On Sunday, I’ll be riding a segregated No. 1 subway train to the Bronx that for various racist reasons refuses to stop in Staten Island.

If you think these examples are stupid… so is the Segregated Palestinian Bus Hoax that has been making the rounds of the lefty media always looking for a fresh Israeli outrage.
What actually happened is that Israel began offering bus service from the Eyal crossing for residents of the Palestinian Authority traveling to work in Israel.
This is like calling an American bus line from the Mexican border to El Paso a segregated bus because it serves workers from Mexico traveling into El Paso.
This is being described as segregation because there is now a direct bus service that doesn’t force workers from the Palestinian Authority zones to travel to Israeli towns and villages to board mass transit. And even more horrifyingly, it’s being advertised in Arabic.
Information on the new services, which are operated by the company Afikim, have reportedly only been advertised in Arabic and distributed only in Palestinian areas of the West Bank.
Shocking. It’s like the bus company is advertising a useful service to the people who will use it.
Anti-Israel bloggers have tried to sell the segregation hoax by claiming that Israel banned PA residents from buses that stop in Israeli areas. There is no such ban. No one has been banned from Israeli buses.
The claim that the buses were introduced because of complaints from Jewish “settlers” holds no water. If Israel were going to do that, it could have done it a while back.
Israel is making life easier for Palestinian Authority residents, despite their status as enemy aliens, which it does on a regular basis.
Khalil, a resident of Hebron, is a construction worker who is helping to build a new housing project in Petah Tikva. He has to sleep in Qalqilyah during the week to get to work, returning to his family only on the weekends. He gets up at 3 A.M. and heads to the Eyal crossing near Qalqilyah, where he pays the driver of a pirate van NIS 15 for transportation.
On Sunday, Khalil heard on the news that there would be a new bus transporting Palestinian laborers to and from the crossing point – and he was pleased.
The bus will cost him NIS 8.80. “That’s nothing,” he says. It’s a savings of NIS 12 in each direction, NIS 250 per month. Since he earns NIS 200 per day, that’s a significant amount, he says. At 4:20 Monday morning, he is already waiting for the special bus that will take him to work.
Clearly this is the most racist thing since the time the C train refused to take me to Chicago, even though it has the same letter.
At the same time, the activity on the ground Monday morning highlighted the upside to the reform: Thousands of workers who had been exploited by “pirate” vehicle drivers finally got good-quality, well-organized service from the state.
It took the workers a few minutes to understand where they needed to go and which buses were headed where, but they quickly asked to get on one of the two lines. The first is to Ra’anana and Kfar Sava, and the second is to Petah Tikva, Ramat Gan and Tel Aviv.

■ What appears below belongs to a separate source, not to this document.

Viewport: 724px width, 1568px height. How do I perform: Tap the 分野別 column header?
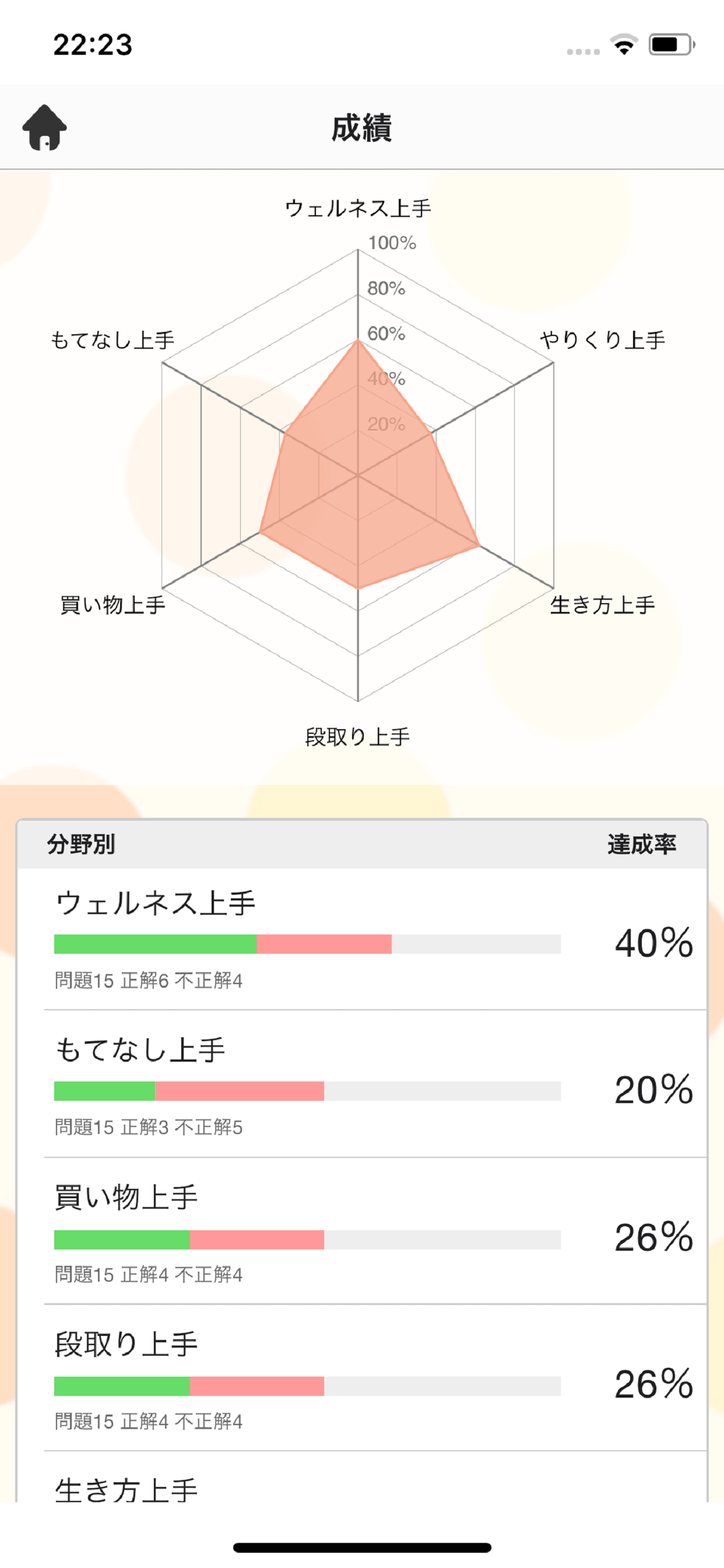coord(81,844)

Thousands pushed onto the Tel Aviv line. There weren’t enough buses to meet the demand. After a few minutes came the complaints and suggestions for improvement.
One man working on the Meier-on-Rothschild luxury tower asked why the Tel Aviv bus stopped at the northern train station and did not continue on to the Central Bus Station. A group of workers looking to get to Herzliya asked why the Ra’anana–Kfar Sava line wasn’t extended to Herzliya. Many wondered about the buses’ return times. Several workers asked for buses to run on Fridays as well, since they pay “pirate” drivers even on Fridays. Representatives of the Afikim bus company and Lt. Col. Adel Masalha, the district coordination liaison, noted all the comments and promised changes in the near future.
Based on his name, Lt. Col. Adel Masalha is probably a Druze Muslim, to the extent that Druze can be considered Muslims.
Naturally the whole thing has already ended the way that you would expect all good deeds to in this part of the world.
Unknown assailants have set fire to two buses which Israel began operating as Palestinians-only lines to be used by Palestinian labourers travelling between the West Bank and Israel.
“Two buses were apparently set on fire but we are looking into all possibilities,” police spokeswoman Luba Samri told AFP news agency on Tuesday, saying the incident took place in the Arab-Israeli town of Kfar Qassem which lies very close to the Green Line.
It may have been a protest by the “pirate bus” owners who fear losing business to the Israeli buses. Or just the usual vandalism and destruction for the sake of destruction.